Mais notre démarche vise justement à sortir la BD de sa bulle, et à rassembler toutes les formes d’expression artistique qui racontent des histoires en images. Joann Sfar, Frank Miller ou encore Marjane Satrapi sont désormais aussi reconnus pour leurs films que leurs albums BD ; un jeune auteur comme Aleksi Briclot s’exprime avec autant de passion et d’aisance en dessinant les comics de la série Spawn qu’à la direction artistique du jeu vidéo Splinter Cell. Quant à Viktor Antonov, surtout connu pour le jeu Half Life 2, il a conçu avec génie les univers graphiques des films d’animation Renaissance, The Prodigies, bientôt l’adaptation de Cobra, sans parler d’un merveilleux livre illustré : The Colony.
Je suis convaincu qu’en 2011, il est réducteur de parler de bande dessinée sans aborder le jeu vidéo ou l’animation : pour les grands artistes d’aujourd’hui, l’univers graphique est plus important que le support par lequel le dessin s’exprime, et le passage d’un média à un autre est complètement naturel. Les grandes créations contemporaines, de Matrix au Chat du Rabbin sont d’ailleurs racontées simultanément sur l’ensemble de ces supports.
De nombreux artistes, dans le sillage du cinéaste Guillermo Del Toro, évoquent déjà une nouvelle ère où BD, cinéma et jeu vidéo fusionneraient pour former un art narratif hybride, où la qualité de l’histoire et du dessin priment sur la question de la forme.
N’est-elle pas simplement la première d’une lignée de créations liées aux nouveaux médias ? On pourrait aussi bien rajouter l’art numérique à cette liste, non ?
Vous avez raison, la bande dessinée est historiquement la première forme d’expression artistique de l’art ludique, pour une raison simple : il existait des bandes dessinées avant l’invention du cinématographe et, a fortiori, bien avant les jeux vidéo ! Mais dès l’arrivée de ces nouveaux médias, l’art ludique est envisagé de façon transversale par ses plus grands ambassadeurs. Dès les années 1940, Walt Disney accordait autant d’importance aux bandes dessinées qu’aux films d’animation, et c’était vrai aussi avec Osamu Tezuka au Japon dans les années 1960.
Les exemples sont nombreux jusqu’à aujourd’hui comme le raconte en détail notre livre, et c’est le XXIe siècle qui consacre enfin un art ludique transversal, et de plus en plus international. Les trois grands creusets historiques que furent la BD franco-belge, les comics américains, et le manga japonais dialoguent par œuvres interposées et irriguent une culture de plus en plus métissée qui définit peu à peu l’identité singulière de ce que l’on peut aujourd’hui considérer comme un courant de l’art contemporain : l’Art ludique.
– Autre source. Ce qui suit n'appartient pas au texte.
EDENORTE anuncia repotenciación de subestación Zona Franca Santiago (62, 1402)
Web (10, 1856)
D’une certaine façon, les artistes de l’art ludique ont toujours eu une longueur d’avance sur le monde de l’art, qui tarde encore à reconnaître certaines évidences, comme la valeur artistique de la BD. Pour le jeu vidéo, il va falloir encore attendre mais peu importe.
Pour répondre à la deuxième partie de votre question, je ne fais pas de différence fondamentale entre jeu vidéo et arts numériques. Il y a surtout une différence de moyen, et de destination des œuvres, mais ces deux expressions consacrent souvent une même démarche. Certaines œuvres sont à la frontière entre les deux (je pense à quelques « serious games » proposés récemment sur le web). Il me semble que le jeu vidéo constitue un pan des arts numériques et que tous les arts numériques procèdent de l’art ludique !
Dans votre ouvrage, vous listez la cote des œuvres de bande dessinée qui commencent à constituer des montants importants. On voit dans la liste de tête Hergé, Franquin, mais aussi Druillet ou Bilal. Quelle est la logique de ces cotes ? Pourquoi Bilal et pas Hermann ou Lepage par exemple ?
Il n’y a aucune logique : Enki Bilal était l’artiste le plus cher en 2007, devant Hergé, qui l’a largement dépassé ensuite. L’importance historique des artistes ne semble pas être un critère de valeur, sinon Jacobs, Tezuka ou Moebius seraient à égalité avec Pratt et Franquin, et c’est loin d’être le cas. La principale motivation des acheteurs européens aujourd’hui semble être la passion et pas la spéculation, ce qui est rassurant.
Autre constat contredisant toute logique : aux États-Unis, un exemplaire en bon état du premier numéro d’Action Comics se négocie jusqu’à deux millions de dollars, tandis qu’un dessin original de Superman ou Batman, même historique, peut être acquis pour quelques dizaines de milliers de dollars.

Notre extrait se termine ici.